#### ARTÍCULO:
----------
LA FLAUTA MAGICA Y...MUDA




Cada nuevo viaje a Madrid es como una experiencia engendradora. Llegar adormecido por el runrun del avión y adentrarse en el útero metálico de Barajas. Todo fluye en él como en un cordón umbilical: se mezclan los pasos rápidos de los ansiosos por salir con la cara de resignación de las víctimas de vuelos demorados; los pasos contradictorios del veloz en el pasillo con el despreocupado y estático en el corredor mecánico, como si los pensamientos y los deseos se subvirtieran. Sin nada que ate mucho a él, y eso que a veces he tenido que esperar en sus entrañas nueve horas, como si un embarazo a término fuera, salgo directo a su canal de parto: el metro.
Es éste un mundo aparte, un universo recogido en culebrosos raíles, donde todo tipo de espécimen es encontrable. De repente tus ojos se encuentran con una impávida amerindia con su cabellera de tozuda negrura y lisa cascada. O con esa especie de nuevo hippie, si es que él sabe lo que es serlo, atravesada su dermis por innumerables anillas, cual nativo de tribu peligrosa, si no fuera por la incapacidad de su cintura de mantener en su sitio los pantalones, por su escuálida presencia, que poco le iba a servir para sobrevivir en un ambiente verdaderamente salvaje. O esas mujeres, con atuendos tan insólitos, sobre todo en Madrid, en que se añaden capas de ropas inverosímiles, con usos también increíbles, sólo posibles en esta desorbitada ciudad. Es como una performance estática repleta de flemáticos figurines, con rostros impasibles y desolados, en una atmósfera decadente y sombría.
Siempre tuvo para mí un curioso atractivo, desde que mi hermano Jesús me conducía por su laberinto con la sabia destreza del navegante suburbano. Incesante paso ligero, cuándo mejor la escalera que el ascensor, el avance en la estación para estar mejor situados y coger el vagón oportuno en la siguiente evacuación. Como si de un Matrix se tratara, la impersonal velocidad en los pasillos mezclada con la estática indiferencia dentro de  los vagones.
----------
#### DATOS REGISTRADOS:

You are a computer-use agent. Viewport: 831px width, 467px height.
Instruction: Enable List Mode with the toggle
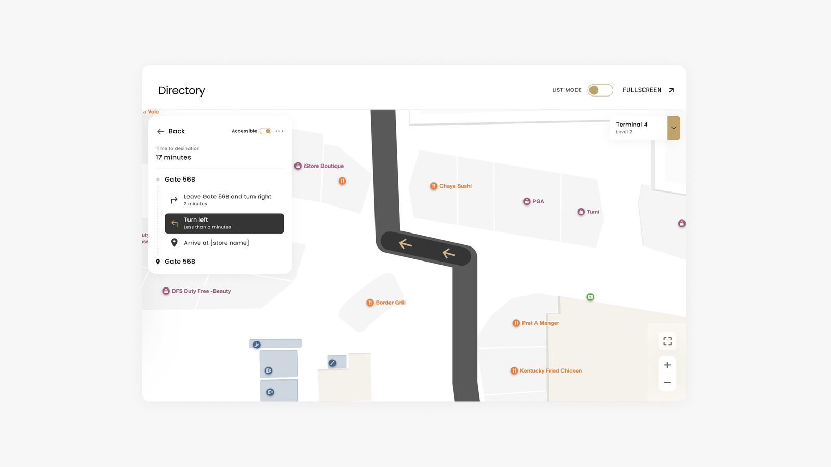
----------
#### TAREAS DEL EJERCICIO:
1. Haz una lista de todas las personas o tipos de gente que, según el artículo, uno puede encontrarse en el metro de Madrid.
2. Responde con datos del artículo:
(a) ¿Cuántas horas ha tenido que esperar a veces quien narra dentro de Barajas?
(b) ¿Quién le llevaba por el laberinto del metro?
(c) ¿Con qué se compara la mezcla de prisa en los pasillos e indiferencia en los vagones?
3. Prosigue el artículo sobre los viajes a Madrid y su metro a partir de la última frase.

#### RESPUESTAS:
1.
- Una amerindia impávida, con el pelo muy negro y liso
- Una especie de nuevo hippie, con la piel atravesada por muchas anillas
- Mujeres con ropa muy rara, llevada en varias capas

2.
(a) Nueve horas.
(b) Su hermano Jesús.
(c) Con un Matrix.

3.
Y todo para terminar contemplando el mismo milagro que Topo nos descubre en su canción Colores. Creo que ya os la puse en mi muro. Si no, buscadla. Bonito, pero obvio, lo de Andalucía y su sueño de cal, o lo de las olas sobre el muro de Gijón. Pero lo cierto es que siempre me pareció un milagro el salir del metro en Madrid en una tarde otoñal. Su luz mortecina, de colores fríos, por el soslayo solar, y los témpanos graníticos de su egregia arquitectura. Frío seco también el de su clima, y moribunda la mustia presencia de sus pocos árboles deshojados. Todo ello te mete en un mundo irreal, desacostumbrado, de una pertinaz y singular belleza.
Una vez superado el espasmo del encanto, hay que reponerse como un individuo más. Barrio de La Latina, en las tramoyas de la Plaza Real. No hay nada como adentrarse en un viejo y típico mesón, y una vez superada la cara de desconfianza del maitre, requerirle un buen plato de callos, a la madrileña, por supuesto, y un cochinillo asado. Acompañado por un caldo rubicundo en su calibre benjamín. Satisfacción, pues, y somnolencia. Todo eso requiere de una buena siesta para recuperar concentración.
Y es que el motivo de mi nuevo viaje no es sino una nueva visita a ese templo de la diletación que es el Teatro Real. Como friqui belcantista, me dirijo a retirar mi clásica entrada.¡ Qué es esto de un papel impreso en una cuartilla cualquiera!. Con fortuna, me encuentro con un amable y dispuesto ujier, que me allana el camino a mi ticket y a la sala. Ya dentro, me asalta el frenético carmesí y el opulento dorado de butacas y palcos, de platea y frisos recubiertos de pan de oro. Y como de si un templo iniciático se tratara, me dispongo a ocupar mi butaca para ver la función.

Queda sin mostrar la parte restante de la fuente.